I just started playing with RLlib and I wanted to test offline DQN training on a CartPole. Thus, I generated the data as in the tutorial:
rllib train --run=PG --env=CartPole-v1 --config='{"output": "/tmp/cartpole-out", "output_max_file_size": 5000000}' --stop='{"timesteps_total": 100000}'
And then run offline the training via
rllib train --run=DQN --env=CartPole-v1 --config='{"input": "/tmp/cartpole-out","explore": false}' --stop='{"timesteps_total": 1000000}'
However, now I want to reproduce offline training using Python API and I get a little confused about timesteps_total
. I have written the following code:
if __name__ == '__main__':
config = (
DQNConfig()
.environment(env="CartPole-v1")
.framework("torch")
.offline_data(input_="/tmp/cartpole-out")

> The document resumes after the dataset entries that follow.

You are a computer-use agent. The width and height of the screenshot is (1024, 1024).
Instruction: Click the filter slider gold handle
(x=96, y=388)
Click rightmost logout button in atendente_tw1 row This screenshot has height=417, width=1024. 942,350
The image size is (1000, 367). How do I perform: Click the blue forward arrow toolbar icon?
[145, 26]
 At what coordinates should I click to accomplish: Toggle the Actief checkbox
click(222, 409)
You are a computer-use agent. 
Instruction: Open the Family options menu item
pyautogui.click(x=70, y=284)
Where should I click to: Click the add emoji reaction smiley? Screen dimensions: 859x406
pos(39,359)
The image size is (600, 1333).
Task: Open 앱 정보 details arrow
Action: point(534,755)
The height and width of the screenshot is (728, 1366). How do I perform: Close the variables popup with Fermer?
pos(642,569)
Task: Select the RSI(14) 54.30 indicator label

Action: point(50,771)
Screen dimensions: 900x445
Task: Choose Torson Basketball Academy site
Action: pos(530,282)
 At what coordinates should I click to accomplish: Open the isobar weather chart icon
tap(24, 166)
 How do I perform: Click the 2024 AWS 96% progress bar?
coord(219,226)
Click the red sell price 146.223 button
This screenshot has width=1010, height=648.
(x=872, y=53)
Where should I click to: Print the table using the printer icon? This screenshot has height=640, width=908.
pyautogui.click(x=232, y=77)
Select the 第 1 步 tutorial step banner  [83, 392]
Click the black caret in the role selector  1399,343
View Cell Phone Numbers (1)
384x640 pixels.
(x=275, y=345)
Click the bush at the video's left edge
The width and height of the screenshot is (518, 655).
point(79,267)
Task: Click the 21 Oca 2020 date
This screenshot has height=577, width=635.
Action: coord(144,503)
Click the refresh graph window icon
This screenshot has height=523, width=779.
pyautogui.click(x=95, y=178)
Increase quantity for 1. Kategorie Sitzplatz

.exploration(explore=False)
)
algo = config.build()
for _ in tqdm(range(100)):
algo.train()
but I am not sure how timesteps_total
is related to the training loop with the above snippet. I looked inside AlgorithmConfig class, but I found that self.timesteps_per_iteration = DEPRECATED_VALUE
. Thus, the question:
How to set up timesteps_total
in the config in Python API?
Disclaimer: I asked ChatGPT about that, but it confidently gave me the wrong answer with a detailed explanation.